*** Dataset extract ***
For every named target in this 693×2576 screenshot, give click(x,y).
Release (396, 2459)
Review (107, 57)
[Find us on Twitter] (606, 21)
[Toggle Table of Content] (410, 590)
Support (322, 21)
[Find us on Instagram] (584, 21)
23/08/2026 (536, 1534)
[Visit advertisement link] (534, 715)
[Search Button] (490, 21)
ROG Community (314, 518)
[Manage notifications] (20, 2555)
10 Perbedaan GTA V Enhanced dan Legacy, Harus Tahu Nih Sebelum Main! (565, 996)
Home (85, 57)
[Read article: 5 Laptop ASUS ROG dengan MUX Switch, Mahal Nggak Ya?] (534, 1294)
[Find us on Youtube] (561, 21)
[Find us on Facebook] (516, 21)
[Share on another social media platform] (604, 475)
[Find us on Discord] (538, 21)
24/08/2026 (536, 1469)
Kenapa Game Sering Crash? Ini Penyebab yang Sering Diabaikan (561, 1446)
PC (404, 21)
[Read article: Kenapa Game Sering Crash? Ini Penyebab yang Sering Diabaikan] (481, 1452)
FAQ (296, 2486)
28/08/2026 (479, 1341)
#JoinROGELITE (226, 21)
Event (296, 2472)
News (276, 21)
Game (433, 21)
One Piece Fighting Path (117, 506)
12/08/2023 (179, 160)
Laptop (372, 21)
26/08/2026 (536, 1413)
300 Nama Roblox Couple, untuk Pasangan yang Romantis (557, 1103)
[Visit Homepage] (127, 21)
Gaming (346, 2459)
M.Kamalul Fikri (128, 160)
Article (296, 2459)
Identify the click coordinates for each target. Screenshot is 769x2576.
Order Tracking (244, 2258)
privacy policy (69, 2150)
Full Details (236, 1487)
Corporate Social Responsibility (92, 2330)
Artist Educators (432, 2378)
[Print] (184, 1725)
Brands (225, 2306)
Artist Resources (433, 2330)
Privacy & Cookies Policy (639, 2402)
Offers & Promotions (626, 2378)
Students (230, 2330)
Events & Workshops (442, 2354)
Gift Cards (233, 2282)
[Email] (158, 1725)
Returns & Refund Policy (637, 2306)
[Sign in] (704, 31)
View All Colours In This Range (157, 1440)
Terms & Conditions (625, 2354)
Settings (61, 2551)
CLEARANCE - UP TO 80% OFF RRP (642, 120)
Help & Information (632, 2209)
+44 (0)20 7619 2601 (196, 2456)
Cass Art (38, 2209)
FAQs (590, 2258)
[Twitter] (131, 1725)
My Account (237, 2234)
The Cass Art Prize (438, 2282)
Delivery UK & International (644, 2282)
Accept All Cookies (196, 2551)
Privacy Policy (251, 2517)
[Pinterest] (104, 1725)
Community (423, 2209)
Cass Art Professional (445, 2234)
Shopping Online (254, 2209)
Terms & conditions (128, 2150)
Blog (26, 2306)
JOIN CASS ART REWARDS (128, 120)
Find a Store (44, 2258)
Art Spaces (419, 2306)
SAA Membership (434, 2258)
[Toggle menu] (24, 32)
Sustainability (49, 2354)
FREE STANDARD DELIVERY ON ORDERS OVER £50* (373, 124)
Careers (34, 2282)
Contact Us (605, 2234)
*** End of Dataset extract ***
Assignment:
Within the listing above, give again exactly every line from the line with "Corporate Social Responsibility (92, 2330)" through the line with "Shopping Online (254, 2209)", both included, and no other line.

Written answer:
Corporate Social Responsibility (92, 2330)
Artist Educators (432, 2378)
[Print] (184, 1725)
Brands (225, 2306)
Artist Resources (433, 2330)
Privacy & Cookies Policy (639, 2402)
Offers & Promotions (626, 2378)
Students (230, 2330)
Events & Workshops (442, 2354)
Gift Cards (233, 2282)
[Email] (158, 1725)
Returns & Refund Policy (637, 2306)
[Sign in] (704, 31)
View All Colours In This Range (157, 1440)
Terms & Conditions (625, 2354)
Settings (61, 2551)
CLEARANCE - UP TO 80% OFF RRP (642, 120)
Help & Information (632, 2209)
+44 (0)20 7619 2601 (196, 2456)
Cass Art (38, 2209)
FAQs (590, 2258)
[Twitter] (131, 1725)
My Account (237, 2234)
The Cass Art Prize (438, 2282)
Delivery UK & International (644, 2282)
Accept All Cookies (196, 2551)
Privacy Policy (251, 2517)
[Pinterest] (104, 1725)
Community (423, 2209)
Cass Art Professional (445, 2234)
Shopping Online (254, 2209)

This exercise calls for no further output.